Problem 1 – Please give only the number of lines in the records that contain the string "pixels".

## START Document excerpt

Re: Pagination

mark harwood Tue, 03 Jul 2007 09:47:11 -0700

>>and "n" searches to get the Documents,
???
Where does the "n" come in? searcher.doc(id) is not a search. It is a call to 
IndexReader.document() to retrieve a specific document. 
Try run it. It shouldn't be slow.




----- Original Message ----
From: Alixandre Santana <[EMAIL PROTECTED]>
To: java-user@lucene.apache.org
Sent: Tuesday, 3 July, 2007 5:17:51 PM
Subject: Re: Pagination

Mark,

Thanks for the code.

Well..I´m doing the same thing you are:

Retrieve some Doc IDs and then use the code
- Document doc=searcher.doc(sd[i].doc) - to get the Document itself.

But in this case, we are doing a search to get the IDs, and "n"
searches to get the Documents, which is not a good practice.

Is there another option of do it?

Alixandre


On 7/3/07, mark harwood <[EMAIL PROTECTED]> wrote:
> >>I get the ids then I do look the items in the database using select item.* 
> >>from item where item.id in ( ids )

## END Document excerpt
## START Exercise material

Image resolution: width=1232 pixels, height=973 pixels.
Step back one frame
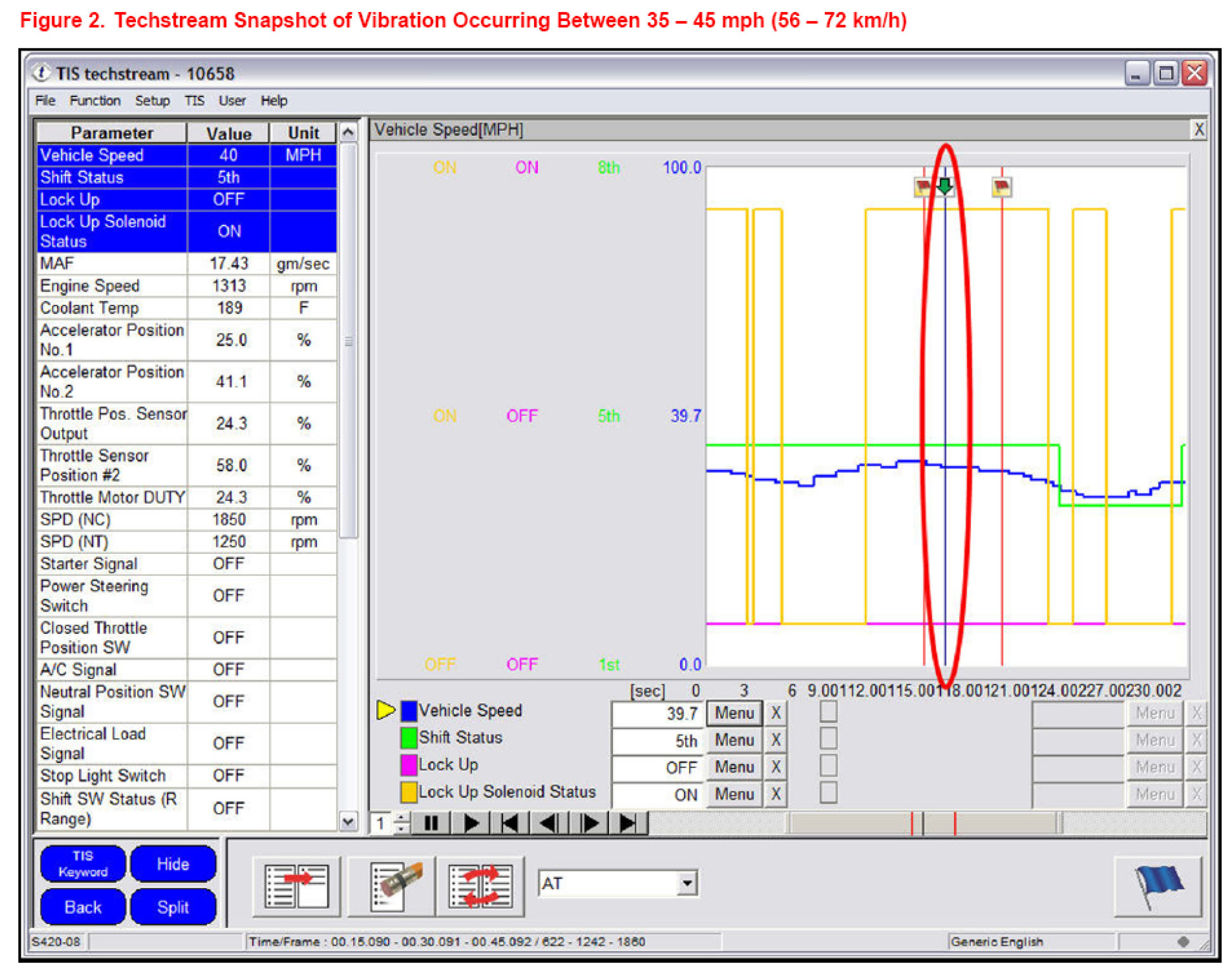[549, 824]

## END Exercise material
## START Exercise material

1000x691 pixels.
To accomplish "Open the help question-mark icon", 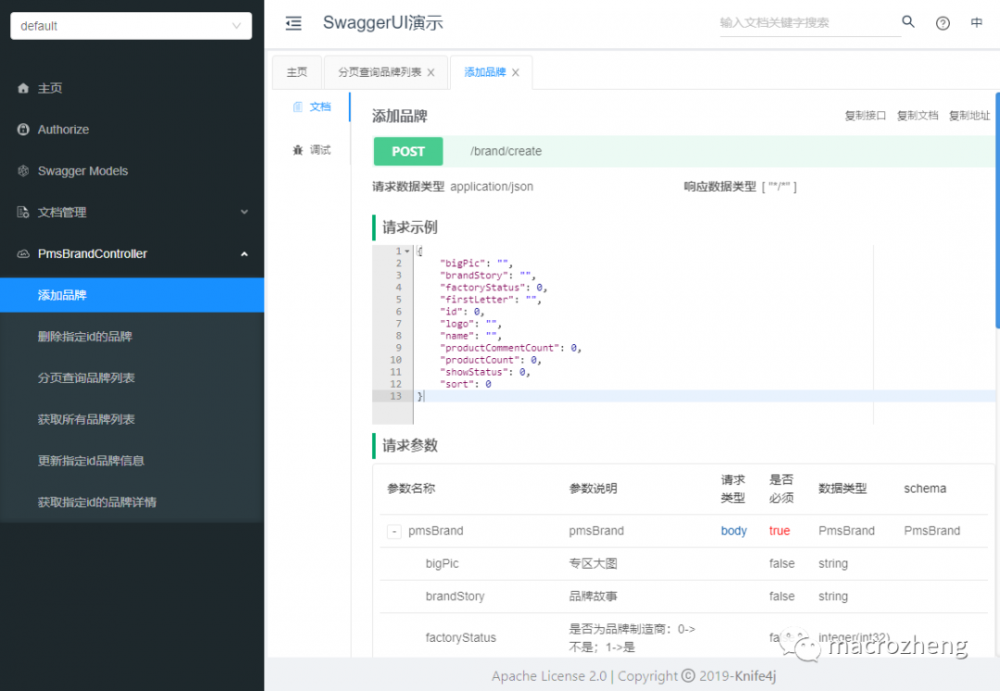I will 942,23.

## END Exercise material

Problem 2 – According to the forum thread, which method does searcher.doc(id) call to retrieve a specific document?

Complete output 1 – 2

Complete output 2 – IndexReader.document()